Entries drawn from a collection
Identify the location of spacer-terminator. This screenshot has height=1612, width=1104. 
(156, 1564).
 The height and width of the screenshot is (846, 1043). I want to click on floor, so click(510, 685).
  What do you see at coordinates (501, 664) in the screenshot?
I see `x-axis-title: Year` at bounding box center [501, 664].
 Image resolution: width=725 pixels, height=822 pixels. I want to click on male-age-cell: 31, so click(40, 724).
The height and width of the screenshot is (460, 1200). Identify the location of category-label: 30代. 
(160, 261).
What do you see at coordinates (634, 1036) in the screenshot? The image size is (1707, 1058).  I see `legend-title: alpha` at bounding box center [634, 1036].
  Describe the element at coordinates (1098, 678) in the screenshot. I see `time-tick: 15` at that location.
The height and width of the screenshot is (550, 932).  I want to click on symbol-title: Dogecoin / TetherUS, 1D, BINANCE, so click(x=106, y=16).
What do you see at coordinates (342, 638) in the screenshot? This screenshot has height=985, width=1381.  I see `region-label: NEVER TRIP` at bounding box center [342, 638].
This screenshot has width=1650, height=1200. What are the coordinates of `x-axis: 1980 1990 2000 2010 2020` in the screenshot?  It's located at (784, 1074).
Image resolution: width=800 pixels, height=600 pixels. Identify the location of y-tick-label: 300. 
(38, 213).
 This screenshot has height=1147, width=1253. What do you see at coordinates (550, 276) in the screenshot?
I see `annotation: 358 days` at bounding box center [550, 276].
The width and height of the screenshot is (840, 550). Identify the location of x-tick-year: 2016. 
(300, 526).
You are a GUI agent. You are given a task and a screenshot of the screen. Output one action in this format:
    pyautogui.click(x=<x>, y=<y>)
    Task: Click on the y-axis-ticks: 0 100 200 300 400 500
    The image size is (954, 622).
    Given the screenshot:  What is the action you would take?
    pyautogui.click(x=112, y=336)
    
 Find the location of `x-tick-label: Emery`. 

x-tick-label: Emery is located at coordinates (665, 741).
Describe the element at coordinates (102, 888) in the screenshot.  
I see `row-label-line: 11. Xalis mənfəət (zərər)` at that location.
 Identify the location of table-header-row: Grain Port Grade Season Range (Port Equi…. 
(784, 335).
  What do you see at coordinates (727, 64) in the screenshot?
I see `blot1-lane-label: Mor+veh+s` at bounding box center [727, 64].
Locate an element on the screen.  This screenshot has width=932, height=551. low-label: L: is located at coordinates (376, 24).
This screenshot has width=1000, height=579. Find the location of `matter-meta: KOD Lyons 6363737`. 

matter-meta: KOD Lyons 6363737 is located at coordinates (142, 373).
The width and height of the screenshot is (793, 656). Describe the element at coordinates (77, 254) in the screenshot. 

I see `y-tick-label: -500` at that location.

### ACTION ITEM:
Please arrange the lines from the one with "You are a GUI" to the one with "pyautogui.click(x=112, y=336)" as a Markdown table with the columns No. and Text, numbering each line in order and leaving out blank lines.

### SOLUTION FOR THIS PROBLEM:
| No. | Text |
|---|---|
| 1 | You are a GUI agent. You are given a task and a screenshot of the screen. Output one action in this format: |
| 2 |     pyautogui.click(x=<x>, y=<y>) |
| 3 |     Task: Click on the y-axis-ticks: 0 100 200 300 400 500 |
| 4 |     The image size is (954, 622). |
| 5 |     Given the screenshot:  What is the action you would take? |
| 6 |     pyautogui.click(x=112, y=336) |